Although other potential branches can exist and be processed, they remain unconscious. The dominant current captures subjective awareness and masks alternatives (Ansorge et al., 2008). These unconscious processes, however, can modify accessibility and local scaffolding, thereby influencing subsequent related states.
Transitions to candidate states depend on the current state, the proximity, associativity, and history of the next relative states. The candidate with the highest relative accessibility becomes the next conscious content and shapes the trajectory of subsequent processing. In the following, I summarize the parameters that jointly influence relative accessibility:
Short-term and working-memory dynamics
Recently activated representations are sustained by transient recurrent activity and are therefore highly accessible (Jonides et al., 2008). Working-memory manipulations, mental arithmetic, verbal rehearsal, and visuospatial planning are paradigmatic conscious processes precisely because they rely on keeping a small number of items in a highly accessible state.

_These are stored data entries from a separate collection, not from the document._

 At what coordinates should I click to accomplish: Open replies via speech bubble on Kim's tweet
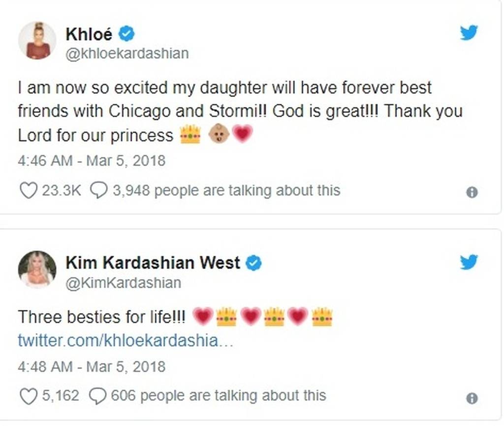[x=97, y=396]
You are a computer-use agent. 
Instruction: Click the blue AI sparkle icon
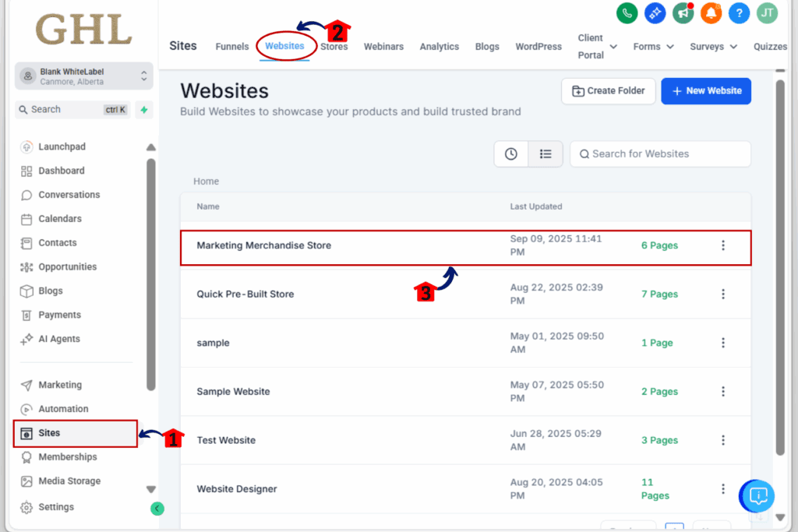(x=655, y=12)
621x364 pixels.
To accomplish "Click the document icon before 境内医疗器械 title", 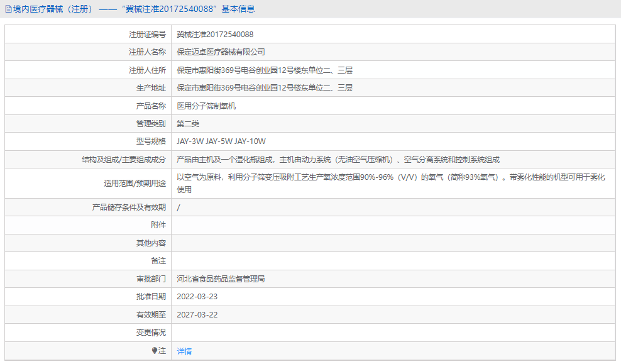I will coord(9,8).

Although WM is often classified as a distinct memory system, it consists of STM representations plus serial manipulation, which correspond closely to our ongoing conscious processes (Aben et al., 2012). Although manipulation often seems intentional, it assumes knowledge of the relevant processes. If an agent doesn't know how to perform addition, the activation flow cannot carry out the addition step-by-step. The choice of strategy also depends on accessibility; when multiple solution methods are available, the one with higher accessibility in the current context is selected first.
As noted above, some branched, unconscious states can also be partially processed or manipulated depending on their accessibility, given the activation flow. Such manipulations may occur without accompanying subjective awareness. Thus, WM processes may not always be accompanied by conscious awareness (Trübutschek et al., 2017).
Activation history
The recent history of neural activation, both conscious and unconscious, modulates the accessibility of cognitive representations, biases related processing. Recent engagement of a representation facilitates (or occasionally suppresses) its subsequent reactivation (Schacter et al., 2007). Repetition priming, semantic priming, and negative priming all illustrate how the immediate past sculpts the accessibility landscape for the next processing cycle. Adjustments of neuronal baseline firing after recent activity, either suppressing (habituation) or enhancing (sensitization), also affect the accessibility of those states (Cevik, 2014).

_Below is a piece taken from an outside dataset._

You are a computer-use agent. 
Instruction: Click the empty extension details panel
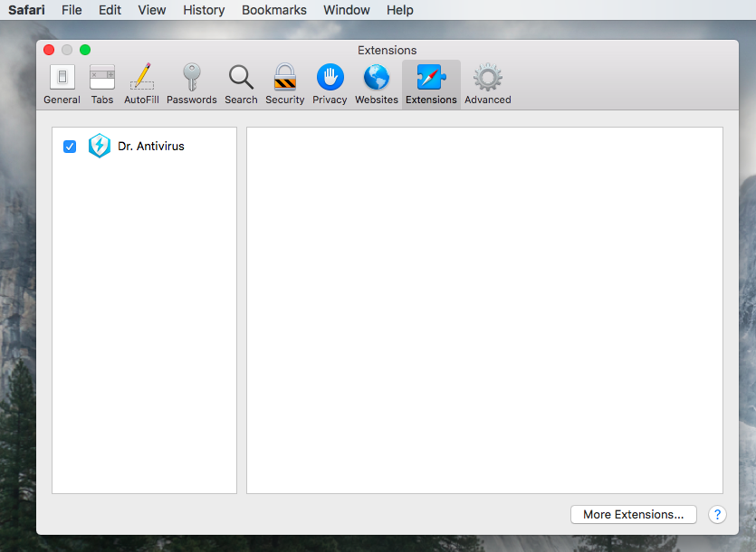tap(484, 310)
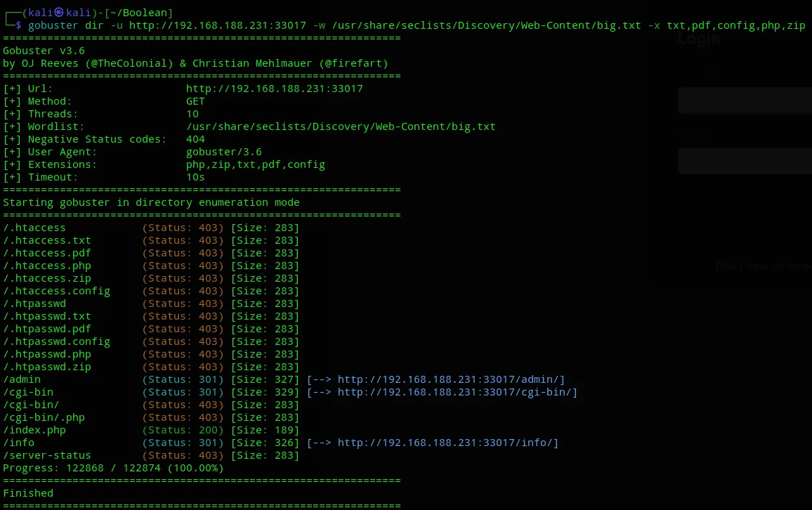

Spatial contiguity and reachability constraints
Spatial contiguity influences perceptual grouping and association, aids in the grasping of relations, learning, and constructing cognitive maps for navigation (Ginns, 2006).

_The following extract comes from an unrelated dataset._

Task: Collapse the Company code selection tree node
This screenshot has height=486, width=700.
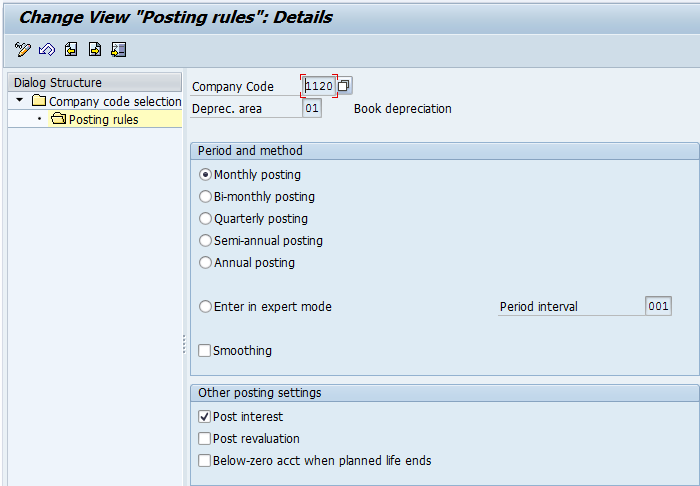Action: point(19,100)
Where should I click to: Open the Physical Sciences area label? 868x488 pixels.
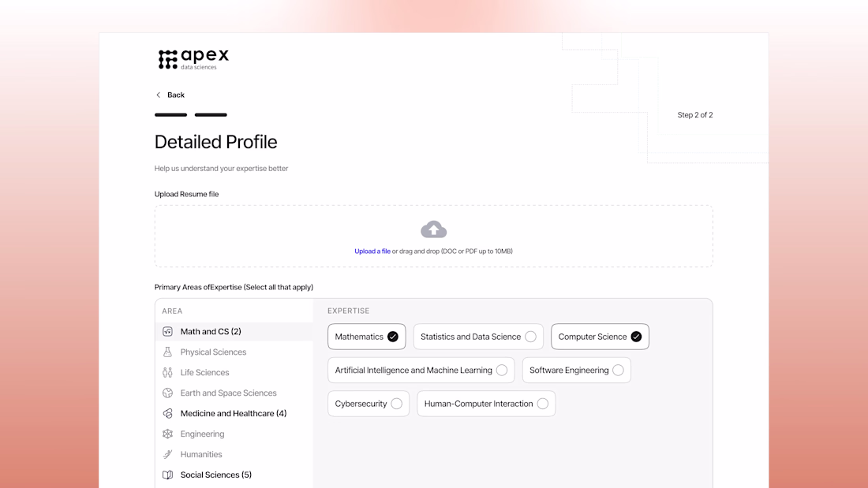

Beyond grouping and associative effects, spatial contiguity implies a local constraint on neural state transitions. Neural activity tends to flow through nearby, reachable, accessible paths rather than jump arbitrarily to distant, inaccessible states. Suppose accessibility is not immediately altered by environmental or contextual perturbations (for example, an abrupt sound). In that case, the next neural state is most likely to be one of the nearby, highly accessible states. The proximity of the current state to potential next states, modulated by situational context, affects subsequent transitions.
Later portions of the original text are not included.